# RECORDED DATA
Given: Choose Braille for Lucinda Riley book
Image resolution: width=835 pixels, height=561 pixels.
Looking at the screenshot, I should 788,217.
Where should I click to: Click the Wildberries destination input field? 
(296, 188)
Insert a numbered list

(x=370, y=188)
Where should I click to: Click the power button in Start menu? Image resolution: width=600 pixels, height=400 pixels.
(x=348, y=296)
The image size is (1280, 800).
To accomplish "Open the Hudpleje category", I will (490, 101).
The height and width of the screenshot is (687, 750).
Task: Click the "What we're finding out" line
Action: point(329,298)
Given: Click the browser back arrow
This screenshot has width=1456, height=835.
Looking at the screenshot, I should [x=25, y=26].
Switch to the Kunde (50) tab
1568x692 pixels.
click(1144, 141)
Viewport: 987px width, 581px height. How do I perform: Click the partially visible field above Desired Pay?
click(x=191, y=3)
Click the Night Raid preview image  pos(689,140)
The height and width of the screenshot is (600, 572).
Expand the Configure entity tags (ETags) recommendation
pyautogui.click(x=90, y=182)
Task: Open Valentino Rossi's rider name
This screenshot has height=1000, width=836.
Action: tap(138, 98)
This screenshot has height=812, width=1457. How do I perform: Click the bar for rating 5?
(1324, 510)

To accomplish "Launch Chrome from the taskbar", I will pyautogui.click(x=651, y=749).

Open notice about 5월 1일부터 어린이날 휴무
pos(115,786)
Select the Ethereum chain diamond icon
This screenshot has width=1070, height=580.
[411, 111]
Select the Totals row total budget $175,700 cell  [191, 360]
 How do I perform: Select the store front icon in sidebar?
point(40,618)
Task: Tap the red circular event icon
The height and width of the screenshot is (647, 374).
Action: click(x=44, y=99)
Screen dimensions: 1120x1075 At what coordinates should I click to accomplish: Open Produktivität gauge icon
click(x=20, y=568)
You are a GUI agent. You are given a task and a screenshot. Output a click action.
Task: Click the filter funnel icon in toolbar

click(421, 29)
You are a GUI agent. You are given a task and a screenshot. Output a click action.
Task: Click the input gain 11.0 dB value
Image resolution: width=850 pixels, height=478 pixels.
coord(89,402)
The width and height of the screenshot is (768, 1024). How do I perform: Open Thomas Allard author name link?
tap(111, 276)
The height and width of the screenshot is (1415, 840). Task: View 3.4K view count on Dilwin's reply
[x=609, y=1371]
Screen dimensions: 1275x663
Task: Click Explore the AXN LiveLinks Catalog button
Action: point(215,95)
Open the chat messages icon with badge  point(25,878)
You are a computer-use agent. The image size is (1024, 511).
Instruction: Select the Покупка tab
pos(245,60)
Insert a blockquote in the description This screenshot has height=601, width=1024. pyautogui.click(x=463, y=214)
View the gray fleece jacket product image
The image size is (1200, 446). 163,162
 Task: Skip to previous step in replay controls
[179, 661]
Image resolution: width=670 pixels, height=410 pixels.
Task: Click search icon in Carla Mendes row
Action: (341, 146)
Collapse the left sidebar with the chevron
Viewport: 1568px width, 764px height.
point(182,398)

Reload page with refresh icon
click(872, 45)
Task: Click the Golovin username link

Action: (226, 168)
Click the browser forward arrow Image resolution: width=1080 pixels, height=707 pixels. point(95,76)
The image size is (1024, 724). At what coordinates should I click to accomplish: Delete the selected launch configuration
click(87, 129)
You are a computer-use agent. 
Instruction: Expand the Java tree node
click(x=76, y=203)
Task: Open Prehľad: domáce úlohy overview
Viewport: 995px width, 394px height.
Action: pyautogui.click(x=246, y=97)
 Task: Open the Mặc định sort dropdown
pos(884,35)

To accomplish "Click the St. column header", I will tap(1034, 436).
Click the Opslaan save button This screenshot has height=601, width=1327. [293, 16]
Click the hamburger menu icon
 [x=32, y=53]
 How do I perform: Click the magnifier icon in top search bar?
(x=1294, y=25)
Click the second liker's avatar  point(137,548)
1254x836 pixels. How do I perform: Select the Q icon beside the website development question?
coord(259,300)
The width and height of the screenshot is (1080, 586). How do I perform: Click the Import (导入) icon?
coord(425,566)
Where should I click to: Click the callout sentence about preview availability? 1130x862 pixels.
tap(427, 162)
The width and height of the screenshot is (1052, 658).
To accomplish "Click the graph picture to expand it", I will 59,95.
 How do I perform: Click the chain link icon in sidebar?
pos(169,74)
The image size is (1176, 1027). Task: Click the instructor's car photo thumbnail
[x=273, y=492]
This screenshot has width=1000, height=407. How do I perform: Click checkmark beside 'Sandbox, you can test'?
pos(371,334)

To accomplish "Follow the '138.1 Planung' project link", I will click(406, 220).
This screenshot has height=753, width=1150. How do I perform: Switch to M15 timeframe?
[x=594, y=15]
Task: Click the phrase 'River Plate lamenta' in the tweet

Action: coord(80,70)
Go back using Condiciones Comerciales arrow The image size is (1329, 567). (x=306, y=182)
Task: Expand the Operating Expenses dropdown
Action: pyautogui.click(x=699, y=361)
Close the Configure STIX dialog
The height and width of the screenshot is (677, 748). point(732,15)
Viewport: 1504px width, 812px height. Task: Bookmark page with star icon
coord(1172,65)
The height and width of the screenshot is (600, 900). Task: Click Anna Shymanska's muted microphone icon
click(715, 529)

# WHAT IS EXPECTED
Rewrite the data above, changing every "How do I perform" to "How can I perform" and leaving everything else unchanged.

# THE COMPLETED TASK
Given: Choose Braille for Lucinda Riley book
Image resolution: width=835 pixels, height=561 pixels.
Looking at the screenshot, I should 788,217.
Where should I click to: Click the Wildberries destination input field? 
(296, 188)
Insert a numbered list

(x=370, y=188)
Where should I click to: Click the power button in Start menu? Image resolution: width=600 pixels, height=400 pixels.
(x=348, y=296)
The image size is (1280, 800).
To accomplish "Open the Hudpleje category", I will (490, 101).
The height and width of the screenshot is (687, 750).
Task: Click the "What we're finding out" line
Action: point(329,298)
Given: Click the browser back arrow
This screenshot has width=1456, height=835.
Looking at the screenshot, I should [x=25, y=26].
Switch to the Kunde (50) tab
1568x692 pixels.
click(1144, 141)
Viewport: 987px width, 581px height. How can I perform: Click the partially visible field above Desired Pay?
click(x=191, y=3)
Click the Night Raid preview image  pos(689,140)
The height and width of the screenshot is (600, 572).
Expand the Configure entity tags (ETags) recommendation
pyautogui.click(x=90, y=182)
Task: Open Valentino Rossi's rider name
This screenshot has height=1000, width=836.
Action: tap(138, 98)
This screenshot has height=812, width=1457. How can I perform: Click the bar for rating 5?
(1324, 510)

To accomplish "Launch Chrome from the taskbar", I will pyautogui.click(x=651, y=749).

Open notice about 5월 1일부터 어린이날 휴무
pos(115,786)
Select the Ethereum chain diamond icon
This screenshot has width=1070, height=580.
[411, 111]
Select the Totals row total budget $175,700 cell  [191, 360]
 How can I perform: Select the store front icon in sidebar?
point(40,618)
Task: Tap the red circular event icon
The height and width of the screenshot is (647, 374).
Action: click(x=44, y=99)
Screen dimensions: 1120x1075 At what coordinates should I click to accomplish: Open Produktivität gauge icon
click(x=20, y=568)
You are a GUI agent. You are given a task and a screenshot. Output a click action.
Task: Click the filter funnel icon in toolbar

click(421, 29)
You are a GUI agent. You are given a task and a screenshot. Output a click action.
Task: Click the input gain 11.0 dB value
Image resolution: width=850 pixels, height=478 pixels.
coord(89,402)
The width and height of the screenshot is (768, 1024). How can I perform: Open Thomas Allard author name link?
tap(111, 276)
The height and width of the screenshot is (1415, 840). Task: View 3.4K view count on Dilwin's reply
[x=609, y=1371]
Screen dimensions: 1275x663
Task: Click Explore the AXN LiveLinks Catalog button
Action: point(215,95)
Open the chat messages icon with badge  point(25,878)
You are a computer-use agent. The image size is (1024, 511).
Instruction: Select the Покупка tab
pos(245,60)
Insert a blockquote in the description This screenshot has height=601, width=1024. pyautogui.click(x=463, y=214)
View the gray fleece jacket product image
The image size is (1200, 446). 163,162
 Task: Skip to previous step in replay controls
[179, 661]
Image resolution: width=670 pixels, height=410 pixels.
Task: Click search icon in Carla Mendes row
Action: (341, 146)
Collapse the left sidebar with the chevron
Viewport: 1568px width, 764px height.
point(182,398)

Reload page with refresh icon
click(872, 45)
Task: Click the Golovin username link

Action: (226, 168)
Click the browser forward arrow Image resolution: width=1080 pixels, height=707 pixels. point(95,76)
The image size is (1024, 724). At what coordinates should I click to accomplish: Delete the selected launch configuration
click(87, 129)
You are a computer-use agent. 
Instruction: Expand the Java tree node
click(x=76, y=203)
Task: Open Prehľad: domáce úlohy overview
Viewport: 995px width, 394px height.
Action: pyautogui.click(x=246, y=97)
 Task: Open the Mặc định sort dropdown
pos(884,35)

To accomplish "Click the St. column header", I will tap(1034, 436).
Click the Opslaan save button This screenshot has height=601, width=1327. [293, 16]
Click the hamburger menu icon
 [x=32, y=53]
 How can I perform: Click the magnifier icon in top search bar?
(x=1294, y=25)
Click the second liker's avatar  point(137,548)
1254x836 pixels. How can I perform: Select the Q icon beside the website development question?
coord(259,300)
The width and height of the screenshot is (1080, 586). How can I perform: Click the Import (导入) icon?
coord(425,566)
Where should I click to: Click the callout sentence about preview availability? 1130x862 pixels.
tap(427, 162)
The width and height of the screenshot is (1052, 658).
To accomplish "Click the graph picture to expand it", I will 59,95.
 How can I perform: Click the chain link icon in sidebar?
pos(169,74)
The image size is (1176, 1027). Task: Click the instructor's car photo thumbnail
[x=273, y=492]
This screenshot has width=1000, height=407. How can I perform: Click checkmark beside 'Sandbox, you can test'?
pos(371,334)

To accomplish "Follow the '138.1 Planung' project link", I will click(406, 220).
This screenshot has height=753, width=1150. How can I perform: Switch to M15 timeframe?
[x=594, y=15]
Task: Click the phrase 'River Plate lamenta' in the tweet

Action: coord(80,70)
Go back using Condiciones Comerciales arrow The image size is (1329, 567). (x=306, y=182)
Task: Expand the Operating Expenses dropdown
Action: pyautogui.click(x=699, y=361)
Close the Configure STIX dialog
The height and width of the screenshot is (677, 748). point(732,15)
Viewport: 1504px width, 812px height. Task: Bookmark page with star icon
coord(1172,65)
The height and width of the screenshot is (600, 900). Task: Click Anna Shymanska's muted microphone icon
click(715, 529)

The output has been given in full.